**REQUIRED TASKS**.
**A)** Answer these questions from the catalogue entry on Whistler's La Blanchisseuse, Dieppe, one answer per line:
(i) What is the painting's support?
(ii) At what address does the Culture Grid website place the laundress's shop?
(iii) In what year did Whistler draw a similar subject in Paris?
**B)** Using the catalogue entry on Whistler's La Blanchisseuse, Dieppe, decide whether each statement agrees with it, and support each yes or no with a quotation:
(i) The painting is signed with a butterfly.
(ii) The toddler standing in the shop doorway wears a blue dress.
(iii) In 1994 the shop was still working as a laundry.
**C)** Carry on the catalogue entry on Whistler's La Blanchisseuse, Dieppe from its final sentence.

**GIVEN TEXT**.
** BEGIN **
The Paintings of James McNeill Whistler

YMSM 527
La Blanchisseuse, Dieppe

La Blanchisseuse, Dieppe

Artist: James McNeill Whistler
Date: 1899
Collection: The Hunterian, University of Glasgow
Accession Number: GLAHA 46350
Medium: oil
Support: wood
Size: 234 x 140 mm (9 1/4 x 5 1/2")
Signature: butterfly
Inscription: none
Frame: Grau-style, 1890s

Date

La Blanchisseuse, Dieppe probably dates from the summer or autumn of 1899, when Whistler was in Dieppe. He was particularly impressed by the way in which the Dieppe laundresses treated his linen, and contrasted it with the treatment it received in London.

'I just wish M'ame you could see my linen as I appear now at the table! - Madame Lefeve [sic] has given the washing to one of these wonderful Blanchiseuses [sic] here - and my shirts are gotten up like the Prince Poniatowski's !!! - and look like lawn! - "Tout à fait comme celles de Monsieur le Prince!" says Madame Lefèvre. with affection! - and certainly such laundry work M'ame, is unknown in the Island!' 1

Images

La Blanchisseuse, Dieppe, The Hunterian, University of Glasgow
La Blanchisseuse, Dieppe, The Hunterian, University of Glasgow

La Blanchisseuse, Dieppe, The Hunterian
La Blanchisseuse, Dieppe, The Hunterian

La Blanchisseuse, Dieppe, frame detail
La Blanchisseuse, Dieppe, frame detail

The Laundress: ‘La Blanchisseuse de la Place Dauphine’, Metropolitan Museum of Art, New York
The Laundress: ‘La Blanchisseuse de la Place Dauphine’, Metropolitan Museum of Art, New York

Subject

Titles

Only one title has been suggested, but with varying punctuation:

'La Blanchisseuse, Dieppe' is the preferred title.

Description

La Blanchisseuse, Dieppe, The Hunterian
La Blanchisseuse, Dieppe, The Hunterian

A shopfront, in vertical format. It shows two storeys of a building, and a section of road and pavement. On the first floor there is a narrow balcony in front of tall windows that are slightly open, the curtain at left pulled back slightly. The wall is painted yellow, with off-white round the window. The small shop below has an open door at left, in which two children, one a toddler in a red dress, are standing. To right are two adjoining windows, one being three panes wide and four high with a cafe curtain drawn back at an angle, the other two by four, also with a partly drawn curtain. In front of this stands a girl in a black dress talking to another person.

Site

La Blanchisseuse, Dieppe, The Hunterian
La Blanchisseuse, Dieppe, The Hunterian

It is recorded as being in the town of Dieppe in France. The Culture Grid website identified it as follows:

'This laundress's shop is probably in 21-23 rue Notre Dame, Dieppe, France. Located just off the main square, in 1994 'Blanchisserie' was still written in the fascia, although it was no longer in use as such. Whistler was much impressed by the way the Dieppe laundresses treated his linen ... This, along with the charm of the dilapidated shop front, probably influenced his choice of subject.' 5

The Laundress: ‘La Blanchisseuse de la Place Dauphine’, Metropolitan Museum of Art, New York
The Laundress: ‘La Blanchisseuse de la Place Dauphine’, Metropolitan Museum of Art, New York

Whistler had drawn a similar subject in Paris in 1894, the lithograph called The Laundress: 'La Blanchisseuse de la Place Dauphine' c093.
** END **
**DATASET RECORDS**.
** BEGIN **
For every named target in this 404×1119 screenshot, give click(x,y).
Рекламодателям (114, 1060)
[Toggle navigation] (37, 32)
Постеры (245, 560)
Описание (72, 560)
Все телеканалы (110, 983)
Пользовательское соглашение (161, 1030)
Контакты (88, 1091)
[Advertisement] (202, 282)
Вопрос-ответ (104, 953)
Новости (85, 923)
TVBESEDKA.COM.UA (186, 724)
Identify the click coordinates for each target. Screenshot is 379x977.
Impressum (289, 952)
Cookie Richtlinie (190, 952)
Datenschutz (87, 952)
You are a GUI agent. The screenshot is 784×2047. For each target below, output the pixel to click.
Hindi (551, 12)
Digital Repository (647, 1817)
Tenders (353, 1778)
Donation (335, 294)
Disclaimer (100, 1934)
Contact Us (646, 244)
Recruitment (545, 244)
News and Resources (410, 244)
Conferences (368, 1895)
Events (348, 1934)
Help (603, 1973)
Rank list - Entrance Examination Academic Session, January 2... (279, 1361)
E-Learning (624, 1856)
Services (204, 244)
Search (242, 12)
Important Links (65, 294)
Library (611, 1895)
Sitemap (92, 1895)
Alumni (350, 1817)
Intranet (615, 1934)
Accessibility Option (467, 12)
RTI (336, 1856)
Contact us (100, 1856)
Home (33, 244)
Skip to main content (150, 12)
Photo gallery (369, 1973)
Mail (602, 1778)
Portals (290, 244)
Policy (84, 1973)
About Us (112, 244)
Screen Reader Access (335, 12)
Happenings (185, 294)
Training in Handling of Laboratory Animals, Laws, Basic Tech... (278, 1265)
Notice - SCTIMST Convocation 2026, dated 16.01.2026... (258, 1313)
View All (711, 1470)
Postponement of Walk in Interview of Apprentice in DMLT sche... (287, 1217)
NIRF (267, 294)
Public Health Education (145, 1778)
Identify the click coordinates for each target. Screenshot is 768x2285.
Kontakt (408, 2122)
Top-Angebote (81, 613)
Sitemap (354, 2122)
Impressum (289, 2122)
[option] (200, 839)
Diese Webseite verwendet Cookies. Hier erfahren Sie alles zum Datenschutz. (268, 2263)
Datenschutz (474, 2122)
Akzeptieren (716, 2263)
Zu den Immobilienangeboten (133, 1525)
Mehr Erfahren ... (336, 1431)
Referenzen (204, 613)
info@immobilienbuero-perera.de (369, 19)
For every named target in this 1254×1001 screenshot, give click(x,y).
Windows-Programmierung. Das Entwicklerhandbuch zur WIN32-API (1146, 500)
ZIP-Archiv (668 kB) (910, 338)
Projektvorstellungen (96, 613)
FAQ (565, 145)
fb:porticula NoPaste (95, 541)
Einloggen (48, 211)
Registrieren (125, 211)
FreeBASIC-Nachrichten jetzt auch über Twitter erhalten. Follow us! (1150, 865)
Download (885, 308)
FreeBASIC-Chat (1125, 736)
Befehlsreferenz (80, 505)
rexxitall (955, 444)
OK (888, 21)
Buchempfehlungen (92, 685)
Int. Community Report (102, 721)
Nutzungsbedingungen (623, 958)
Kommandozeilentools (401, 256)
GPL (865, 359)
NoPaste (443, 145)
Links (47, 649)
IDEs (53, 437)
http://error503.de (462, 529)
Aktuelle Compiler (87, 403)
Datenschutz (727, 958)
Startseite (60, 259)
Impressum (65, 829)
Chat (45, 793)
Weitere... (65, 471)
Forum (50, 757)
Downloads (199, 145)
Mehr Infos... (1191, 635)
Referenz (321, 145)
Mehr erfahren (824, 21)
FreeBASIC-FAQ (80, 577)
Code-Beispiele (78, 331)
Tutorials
** END **
**THE RESPONSES**.
**A)**
(i) Wood.
(ii) Probably 21-23 rue Notre Dame, Dieppe, France.
(iii) 1894.

**B)**
(i) Yes: "Signature: butterfly"
(ii) No: "one a toddler in a red dress"
(iii) No: "in 1994 'Blanchisserie' was still written in the fascia, although it was no longer in use as such"

**C)**
Technique

Technique

La Blanchisseuse, Dieppe, The Hunterian
La Blanchisseuse, Dieppe, The Hunterian

The panel is primed in grey, with pronounced application brushmarks in the long (vertical) direction. The priming is visible between the painted elements, and was largely used for the grey pavement. Shadowy lines beneath some of the vertical elements suggest an underlying charcoal drawing that was picked up by the paint, but infra-red images do not confirm this. 6 Most areas have a single layer of paint or no paint: few colours were used for this rapid sketch. The colours – touches of pink and green, brown and grey – are tinted on to the windows as thinly as watercolour. The figures are painted carefully with a tiny pointed brush, except for the child, who is a smudge of red. The figures were put in after the rest of the panel had dried. It is highly worked, with a subtle arrangement of angles, from the bow-topped windows to the drawn curtains.

Conservation History

The panel has an auxiliary backing and framing device, both made from mahogany-type hardwood, with adhered thin battens that have mitred corners, possibly made for exhibition in 1905. 7

Frame

La Blanchisseuse, Dieppe, The Hunterian
La Blanchisseuse, Dieppe, The Hunterian

La Blanchisseuse, Dieppe, frame detail
La Blanchisseuse, Dieppe, frame detail

Grau-style frame, dating from the late 1890s or early 1900s. 8 Size: 48.0 x 38.2 x 6.9 cm.

History

Provenance

Exhibitions

By the terms of Miss Birnie Philip's gift to the University of Glasgow, the picture can not be lent.

Bibliography

Catalogues Raisonnés

Authored by Whistler

Catalogues 1855-1905

Journals 1855-1905

Monographs

Books on Whistler

Books, General

Catalogues 1906-Present

Journals 1906-Present

Websites

Unpublished

Other


Notes:

1: Whistler to R. Birnie Philip, [24 October 1899], GUW #04753; see also MacDonald 2003 [more], p. 217.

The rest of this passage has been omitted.